Innovation is also a growth driver in the seemingly humdrum business of fast food. In many ways, innovations have shaped fast food as we know it today. A quick glimpse at the early years of the world’s largest fast food restaurant demonstrates how new ideas can translate to big upside for shareholders.

Innovation is a fast food ‘supersizer’

The original McDonald’s restaurant was opened in 1940 in San Bernardino, California. Using their own operational innovation, the application of production line manufacturing to fast food (dubbed the ‘Speedee Service System’), the McDonald brothers had a local hit.

Harry Sonneborn doesn’t get much pop culture recognition in the McDonald’s story, but the financial innovations he executed still shape the company today. Any time you hear an assertion that McDonald’s is in the real estate business and not in the hamburger business, think Sonneborn.

The company is so well known that many readers have probably already thought of other innovations: menu items like the Big Mac or Filet-O-Fish, the introduction of the Happy Meal, and of course the creation of Ronald McDonald.

Fast food in the age of COVID

More recently, COVID-19 forced restaurants to pivot.
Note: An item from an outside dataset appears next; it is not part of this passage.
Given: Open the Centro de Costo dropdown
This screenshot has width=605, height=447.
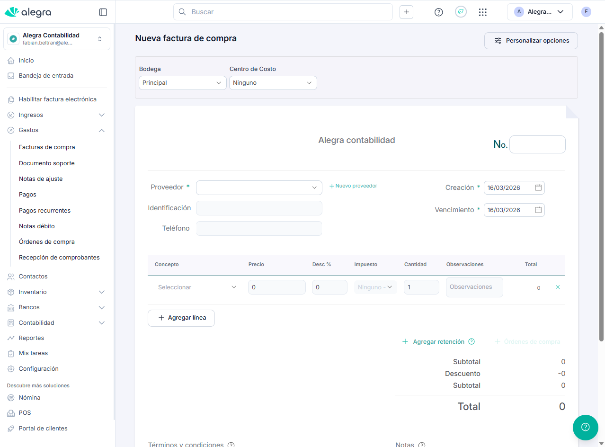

Ghost kitchens popped up to crank out delivery and takeout orders. But with global vaccination rates steadily rising and the Delta wave subsiding, more customers want to sit down and eat. That means reopening dining areas and hiring more staff–no easy task given today’s global labor shortages.
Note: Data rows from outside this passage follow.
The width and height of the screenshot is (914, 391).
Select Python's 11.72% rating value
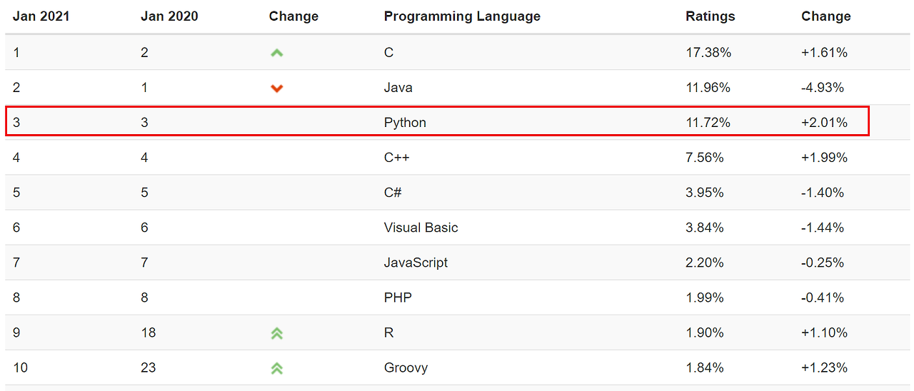708,123
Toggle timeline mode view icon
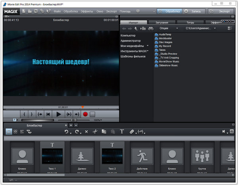This screenshot has height=185, width=238. (22, 131)
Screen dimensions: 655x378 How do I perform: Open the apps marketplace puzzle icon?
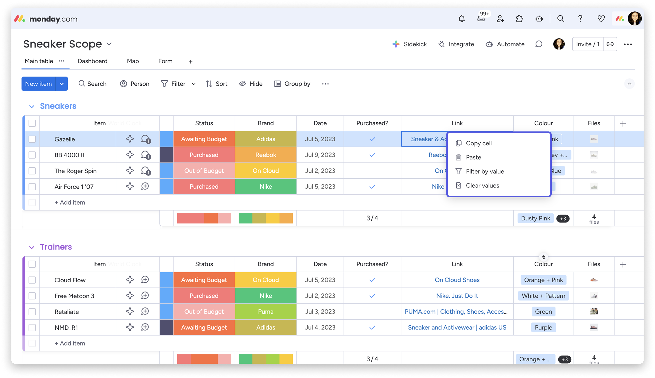pos(519,19)
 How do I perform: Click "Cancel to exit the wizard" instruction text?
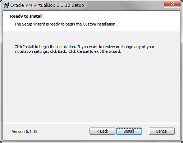[x=99, y=51]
A year after COVID-19 was declared a pandemic, the US restaurant industry found itself short of 1.2 million employees compared to the prior year. There is no singular reason. Stimulus checks and unemployment benefits likely kept some workers at home. Others must have spent that time retraining for a different job.

Whatever the case, the tight employment market has remained persistent. In the U.S., the labor force participation rate is at its lowest point since the 1970s. McDonald’s made headlines earlier this year for offering $50 to job applicants just for showing up for an interview.

Hiring is one challenge. Retaining is another. Several companies have experienced organized employee walkouts over the past year as workers lobby for better working conditions. A photo of a Burger King sign went viral in July, as employees and a general manager quit in unison. The sign outside the restaurant read “WE ALL QUIT” and “SORRY FOR THE INCONVENIENCE”.